First off : STRCAT :
When clearly the definition says :
char * strcat ( char * destination, const char * source );
Why'd they use char str[80] in the example??? Shouldn't they have used a character pointer?
views:
203answers:
5
+3
A:
That is because arrays decay into pointers in C/C++. If you define char s[80] the value of s will be the address of the first character i.e &s[0]
Naveen
2009-11-27 10:55:50
+3
A:
array can also be used as pointer. what strcat needs is the pointer to a memory in which it copies the destination string. In this case str[80] will give you the memory that can hold 80 chars.
aJ
2009-11-27 10:55:57
A:
char str[80];
Edit: Opps, I rushed my answer. As dribeas says the statement declares an array and str can be implicitly converted into a pointer when it is used. For instance:
++str;
is an invalid operation while:
char* ptr;
++ptr;
isn't.
Patrick
2009-11-27 10:55:59
False. It declares an array of 80 chars. It is a common misconception that arrays and pointers are the same, they are not. The reason that the code sample works is that an array will be implicitly converted into a pointer to the first element and that will be a `char*`
David Rodríguez - dribeas
2009-11-27 11:06:51
A:
An array is, strictly speaking, a pointer to the beginning of a block of memory. So str is a char * that points to the beginning of 80 characters.
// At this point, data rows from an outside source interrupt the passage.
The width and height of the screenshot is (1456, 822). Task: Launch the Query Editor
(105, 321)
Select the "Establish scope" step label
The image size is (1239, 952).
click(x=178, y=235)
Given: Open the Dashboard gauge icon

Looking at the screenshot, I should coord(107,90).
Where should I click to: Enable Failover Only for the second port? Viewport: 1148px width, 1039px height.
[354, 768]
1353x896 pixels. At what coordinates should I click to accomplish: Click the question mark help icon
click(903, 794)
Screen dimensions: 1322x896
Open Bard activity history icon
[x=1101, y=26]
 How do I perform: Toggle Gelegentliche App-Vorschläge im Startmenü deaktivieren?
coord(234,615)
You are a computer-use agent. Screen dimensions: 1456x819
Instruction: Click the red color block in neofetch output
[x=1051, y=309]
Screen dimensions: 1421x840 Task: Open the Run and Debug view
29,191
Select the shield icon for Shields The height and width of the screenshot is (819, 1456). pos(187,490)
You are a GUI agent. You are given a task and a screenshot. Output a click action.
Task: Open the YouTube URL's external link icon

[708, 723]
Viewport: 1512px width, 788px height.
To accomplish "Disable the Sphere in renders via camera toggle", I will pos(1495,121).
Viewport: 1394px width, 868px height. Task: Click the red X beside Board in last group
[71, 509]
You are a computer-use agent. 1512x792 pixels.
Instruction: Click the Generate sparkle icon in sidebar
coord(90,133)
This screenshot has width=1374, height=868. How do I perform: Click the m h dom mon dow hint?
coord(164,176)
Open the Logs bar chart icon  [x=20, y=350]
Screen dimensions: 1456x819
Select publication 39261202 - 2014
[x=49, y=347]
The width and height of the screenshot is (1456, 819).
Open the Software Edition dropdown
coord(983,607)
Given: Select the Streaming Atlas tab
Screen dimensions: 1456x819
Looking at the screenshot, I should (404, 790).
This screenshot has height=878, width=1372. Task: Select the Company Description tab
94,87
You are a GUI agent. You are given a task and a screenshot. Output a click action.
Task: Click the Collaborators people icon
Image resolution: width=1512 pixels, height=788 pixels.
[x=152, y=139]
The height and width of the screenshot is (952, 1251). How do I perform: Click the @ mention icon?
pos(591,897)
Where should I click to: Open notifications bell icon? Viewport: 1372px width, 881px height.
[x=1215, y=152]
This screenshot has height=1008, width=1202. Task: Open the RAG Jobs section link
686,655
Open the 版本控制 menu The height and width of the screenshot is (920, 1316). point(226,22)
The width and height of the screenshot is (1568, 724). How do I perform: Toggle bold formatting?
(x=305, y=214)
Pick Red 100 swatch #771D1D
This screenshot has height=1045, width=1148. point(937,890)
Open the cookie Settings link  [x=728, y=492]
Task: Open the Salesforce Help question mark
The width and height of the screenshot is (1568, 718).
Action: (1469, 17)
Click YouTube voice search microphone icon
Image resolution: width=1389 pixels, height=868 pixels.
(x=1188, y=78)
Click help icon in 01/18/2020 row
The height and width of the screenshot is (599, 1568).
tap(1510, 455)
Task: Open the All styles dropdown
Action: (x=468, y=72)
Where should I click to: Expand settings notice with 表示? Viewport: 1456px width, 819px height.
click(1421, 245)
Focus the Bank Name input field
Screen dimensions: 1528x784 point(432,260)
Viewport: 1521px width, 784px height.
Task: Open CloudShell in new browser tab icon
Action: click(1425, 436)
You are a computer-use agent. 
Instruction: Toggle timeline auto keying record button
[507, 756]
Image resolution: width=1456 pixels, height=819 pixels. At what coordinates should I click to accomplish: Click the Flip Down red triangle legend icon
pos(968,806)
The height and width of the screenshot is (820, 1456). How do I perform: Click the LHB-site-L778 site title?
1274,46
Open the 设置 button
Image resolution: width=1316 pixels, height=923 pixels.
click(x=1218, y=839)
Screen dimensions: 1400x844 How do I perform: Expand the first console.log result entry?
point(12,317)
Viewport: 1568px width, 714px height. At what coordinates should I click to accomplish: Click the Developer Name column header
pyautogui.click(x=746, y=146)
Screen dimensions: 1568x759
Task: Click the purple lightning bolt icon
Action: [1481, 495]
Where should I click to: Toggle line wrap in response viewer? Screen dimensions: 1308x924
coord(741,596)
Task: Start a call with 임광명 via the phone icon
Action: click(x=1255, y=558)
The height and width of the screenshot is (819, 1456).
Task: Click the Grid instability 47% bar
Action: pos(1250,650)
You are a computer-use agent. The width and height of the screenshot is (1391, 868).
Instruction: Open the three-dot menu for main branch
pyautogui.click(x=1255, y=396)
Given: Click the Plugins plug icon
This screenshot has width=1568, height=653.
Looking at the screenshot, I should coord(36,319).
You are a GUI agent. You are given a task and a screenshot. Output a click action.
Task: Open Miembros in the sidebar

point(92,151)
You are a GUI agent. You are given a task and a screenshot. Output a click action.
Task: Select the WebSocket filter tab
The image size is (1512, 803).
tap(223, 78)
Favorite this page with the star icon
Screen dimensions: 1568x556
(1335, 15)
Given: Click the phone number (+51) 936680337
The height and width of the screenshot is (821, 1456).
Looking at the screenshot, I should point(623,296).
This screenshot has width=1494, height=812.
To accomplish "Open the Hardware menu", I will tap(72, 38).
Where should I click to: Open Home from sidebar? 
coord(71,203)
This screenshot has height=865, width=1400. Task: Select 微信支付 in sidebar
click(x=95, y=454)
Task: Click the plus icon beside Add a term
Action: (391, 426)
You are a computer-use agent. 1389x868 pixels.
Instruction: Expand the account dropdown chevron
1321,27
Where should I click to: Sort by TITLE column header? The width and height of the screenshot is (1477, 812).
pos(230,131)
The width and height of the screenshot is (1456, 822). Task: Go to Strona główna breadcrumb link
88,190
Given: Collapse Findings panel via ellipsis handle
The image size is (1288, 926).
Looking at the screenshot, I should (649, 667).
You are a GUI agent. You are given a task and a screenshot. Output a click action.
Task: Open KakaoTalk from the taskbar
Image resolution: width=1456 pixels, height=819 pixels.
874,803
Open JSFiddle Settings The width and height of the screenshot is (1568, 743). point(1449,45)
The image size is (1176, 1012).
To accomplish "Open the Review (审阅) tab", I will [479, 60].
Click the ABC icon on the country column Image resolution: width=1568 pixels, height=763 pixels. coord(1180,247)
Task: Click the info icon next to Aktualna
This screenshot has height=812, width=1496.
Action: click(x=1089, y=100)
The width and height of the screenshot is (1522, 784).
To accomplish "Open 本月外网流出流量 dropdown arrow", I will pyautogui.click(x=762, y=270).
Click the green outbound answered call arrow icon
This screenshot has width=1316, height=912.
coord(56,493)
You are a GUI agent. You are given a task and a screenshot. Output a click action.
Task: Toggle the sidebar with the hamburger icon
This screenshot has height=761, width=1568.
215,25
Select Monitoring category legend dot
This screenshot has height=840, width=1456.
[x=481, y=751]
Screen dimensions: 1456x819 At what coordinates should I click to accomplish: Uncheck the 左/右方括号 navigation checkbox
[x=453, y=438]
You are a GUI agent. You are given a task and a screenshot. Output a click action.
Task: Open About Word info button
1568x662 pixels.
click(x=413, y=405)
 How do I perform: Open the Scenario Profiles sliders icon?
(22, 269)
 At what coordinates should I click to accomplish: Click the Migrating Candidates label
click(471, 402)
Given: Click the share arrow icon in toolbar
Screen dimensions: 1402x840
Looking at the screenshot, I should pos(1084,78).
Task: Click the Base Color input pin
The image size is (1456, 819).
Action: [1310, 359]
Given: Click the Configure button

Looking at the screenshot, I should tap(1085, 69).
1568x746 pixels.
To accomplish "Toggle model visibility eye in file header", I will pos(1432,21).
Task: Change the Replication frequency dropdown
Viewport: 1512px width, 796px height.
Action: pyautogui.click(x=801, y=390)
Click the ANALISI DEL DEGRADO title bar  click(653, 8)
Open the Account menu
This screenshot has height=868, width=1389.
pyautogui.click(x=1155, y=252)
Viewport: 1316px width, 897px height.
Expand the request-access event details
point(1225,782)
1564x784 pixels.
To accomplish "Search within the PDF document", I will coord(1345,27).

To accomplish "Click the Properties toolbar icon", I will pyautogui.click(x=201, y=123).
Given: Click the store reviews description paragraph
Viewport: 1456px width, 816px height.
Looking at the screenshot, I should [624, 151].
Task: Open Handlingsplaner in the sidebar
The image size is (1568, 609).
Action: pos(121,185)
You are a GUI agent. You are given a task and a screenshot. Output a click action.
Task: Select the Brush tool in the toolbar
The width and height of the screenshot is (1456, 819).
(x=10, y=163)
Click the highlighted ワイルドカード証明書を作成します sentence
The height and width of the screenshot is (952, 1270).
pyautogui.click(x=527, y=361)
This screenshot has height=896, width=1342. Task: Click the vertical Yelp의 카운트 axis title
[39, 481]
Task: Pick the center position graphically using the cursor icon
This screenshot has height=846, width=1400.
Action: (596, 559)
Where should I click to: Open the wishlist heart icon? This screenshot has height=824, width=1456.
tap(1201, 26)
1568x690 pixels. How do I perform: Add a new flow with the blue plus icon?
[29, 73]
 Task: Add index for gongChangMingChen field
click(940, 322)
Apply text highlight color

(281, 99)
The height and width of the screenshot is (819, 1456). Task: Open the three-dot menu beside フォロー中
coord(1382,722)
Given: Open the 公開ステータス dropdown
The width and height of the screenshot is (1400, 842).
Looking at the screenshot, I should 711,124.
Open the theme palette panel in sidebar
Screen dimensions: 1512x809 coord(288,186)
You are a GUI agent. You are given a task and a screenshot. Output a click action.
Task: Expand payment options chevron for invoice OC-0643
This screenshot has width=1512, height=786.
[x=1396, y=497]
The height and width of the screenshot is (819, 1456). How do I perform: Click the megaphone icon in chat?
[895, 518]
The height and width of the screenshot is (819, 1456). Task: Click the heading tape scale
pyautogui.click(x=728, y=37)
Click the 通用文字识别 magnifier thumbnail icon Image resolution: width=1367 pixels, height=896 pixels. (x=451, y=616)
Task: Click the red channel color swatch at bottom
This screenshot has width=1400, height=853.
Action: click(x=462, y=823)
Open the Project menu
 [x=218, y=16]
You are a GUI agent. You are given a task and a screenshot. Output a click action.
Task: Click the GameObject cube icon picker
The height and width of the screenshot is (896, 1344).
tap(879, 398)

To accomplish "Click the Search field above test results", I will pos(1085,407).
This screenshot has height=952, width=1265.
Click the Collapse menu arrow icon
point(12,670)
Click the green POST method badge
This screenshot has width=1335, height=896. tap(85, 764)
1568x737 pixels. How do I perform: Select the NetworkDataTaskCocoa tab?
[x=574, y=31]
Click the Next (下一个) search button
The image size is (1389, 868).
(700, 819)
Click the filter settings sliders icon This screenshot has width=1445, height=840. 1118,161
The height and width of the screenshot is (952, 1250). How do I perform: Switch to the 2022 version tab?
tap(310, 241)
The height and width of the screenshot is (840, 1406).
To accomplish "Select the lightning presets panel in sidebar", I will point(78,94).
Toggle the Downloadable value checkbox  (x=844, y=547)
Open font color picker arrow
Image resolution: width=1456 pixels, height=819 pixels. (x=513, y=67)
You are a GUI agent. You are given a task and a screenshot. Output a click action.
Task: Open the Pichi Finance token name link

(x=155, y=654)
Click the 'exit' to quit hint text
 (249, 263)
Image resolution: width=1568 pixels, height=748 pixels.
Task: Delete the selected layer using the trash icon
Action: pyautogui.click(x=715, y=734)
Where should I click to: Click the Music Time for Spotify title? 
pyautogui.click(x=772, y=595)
When you index into an array, say position 53, the following is equivalent: str[53] is the same as *(str + 53) as str is just a char * and adding 53 to a character pointer will return a pointer so to get the value inside you have to use an asterisk to dereference the pointer. In effect array notation just makes code more readable in certain circumstances.
Actually a great little trick with arrays of char is when you want to skip over some leading text when copying a string. E.g. let's say your array str[80] contains the string "1023: error in code!". And you want to display just the string without the number in front. In this case you could say printf( "%s", str + 6 ) and only "error in code!" would be printed.
PP
2009-11-27 10:56:16
False, and array is not a pointer to the beginning of a block of memory, but rather the block of memory itself. The compiler will provide you with a pointer to the first element implicitly if required, but they are different. Check: `char array[10];char* p=array;assert(sizeof(array)==10); assert(sizeof(p)!=sizeof(array));`
David Rodríguez - dribeas
2009-11-27 11:09:18
In your last example, where you write `str+6` the compiler determines that it cannot add a number to an array, so it implicitly converts it to a pointer to the first element and then performs pointer arithmetic to that pointer. At any rate, arrays always decay into pointers at function calls.
David Rodríguez - dribeas
2009-11-27 11:14:55
Ah good point dribeas, you're right, an array is not a pointer but can masquerade as one in certain circumstances. Especially with the sizeof operator. Thanks for the clarification.
PP
2009-11-27 11:18:29
+2
A:
char str[80];
declares an array of 80 characters. However, in C and C++, arrays are implicitly converted to pointers. When you pass an array to a function (such as strcat), it automatically "decays", forming a pointer to the first element of the array.
That's not the same as saying that arrays and pointers are the same thing. They aren't. For example, sizeof() yields different results on the above array, and a char*.
jalf
2009-11-27 11:32:52